Осуждая институт капиталистической заработной платы, мы не объявляем аморальным общий принцип устойчивого гарантированного вознаграждения за любой предоставленный труд, но: а) мы разоблачаем несостоятельность фактически существующего режима, который не соответствует теоретическому определению капиталистической заработной платы: оставаясь чаще всего ниже прожиточного минимума, на который могут претендовать в социальном доходе главные создатели этого дохода, она иногда оказывается даже ниже физического прожиточного минимума; она никак не гарантирована, не страхует от всякого риска, поскольку исчезает при безработице; б) но в особенности мы разоблачаем строй, при котором плата за труд является уступкой труду со стороны капитала. Капитал не только не имеет какого-либо права на изъятие своей доли прибыли до осуществления оплаты труда, но он не имеет никакого права на то, чтобы определять и распределять вознаграждение за труд. Не случайно, что трудящиеся осознают это благодаря тому унижению, которое следует из этого подаяния со стороны произвольной и чисто материальной власти, и не испытывают никакого интереса к предприятию, руководимому руками, чуждыми тем рукам, которые приводят его в движение, где всякое дополнительное усилие будет увеличивать прибыль и силу незаконных хозяев труда.
Институт капиталистической заработной платы является первым и главным виновником классовой борьбы. Он узаконивает господство денег над трудом, которое вызывает озлобленность рабочих и лежит в основе классовой солидарности трудящихся. Персонализм не может быть «сторонником борьбы классов». Но борьба классов является фактом, который мораль может осуждать, но не в состоянии устранить, критикуя только его причины. Если класс представляет собой суррогат живого социального сообщества, состоящего из обезличенной и озлобленной массы индивидов, то именно капиталистический класс в строгом смысле слова первым утвердился на основах несущей угнетение солидарности и создал своего противника — революционный пролетариат. Агитаторы и политики могут поддерживать эту ситуацию или паразитировать на ней, но не они ее создали. Следовательно, является иллюзией, к сожалению, распространенной среди многих людей доброй воли, считать, что «сотрудничество классов» возможно при таком противоестественном состоянии. Возможно и желательно сотрудничество даже прямо противоположных интересов в экономическом сообществе, если оно основано на человеческих началах. Это значит: требуется сообщество. Но не бывает сообщества, состоящего из индивидуальных или коллективных личностей, с одной стороны, и такой анонимной силы, как несущий угнетение капитал, — с другой, даже если ею обладают люди, входящие в сообщество.
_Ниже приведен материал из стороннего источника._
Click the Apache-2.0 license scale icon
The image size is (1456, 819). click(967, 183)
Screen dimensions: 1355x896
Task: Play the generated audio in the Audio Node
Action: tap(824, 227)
Для сохранения предприятия необходимо, чтобы существовал общий для капиталистов и трудящихся интерес. Он может сблизить их в период кризиса, но только временным образом.
Требование отдать труду все властные и инициативные посты и в то же время провозглашение обязанности всех трудиться — это единственный способ заставить «сотрудничать» уже не классы, а живые упорядоченные интересы, личные и коллективные, людей и органические сообщества.
Здесь на ум приходит одно слово: слово это — «экономическая демократия». В его определении необходимо прийти к общему решению. Если речь идет о перенесении в экономику всех пороков парламентской демократии: безответственности, ложного равенства, некомпетентности мнений и краснобайства, то мы тысячу раз скажем — «нет»! Если же речь идет о воссоздании экономики на основе органической демократии, которую мы определим ниже при рассмотрении политической демократии, то тогда мы принимаем этот термин. Что мы в него вкладываем?
Будем пока ссылаться на определение, которое в дальнейшем мы дадим демократии. Эта последняя является не царством неорганизованной многочисленной массы и отрицанием власти, а требованием постоянной персонализации человечества. В области производства понимаемое таким образом демократическое требование стремится к тому, чтобы каждый трудящийся получил максимально широкие возможности для осуществления себя в качестве личности: отвественность, инициативу, обладание, творчество и свободу — в той роли, которая определяется его способностями в коллективной организации. Таким образом, это требование является не только протестом против подчинения трудящихся капиталистическому аппарату. Оно является требованием эмансипации (в собственном смысле) трудящихся, их перехода из разряда орудий в разряд ассоциированных членов предприятия, одним словом — признания их экономической зрелости. В сущности своей этот исторический поворот является, как полагают некоторые радикальные критики, не последней разрушительной волной демократической возни, а этапом прогрессивно развивающейся персонализации человечества, то есть одухотворения человека.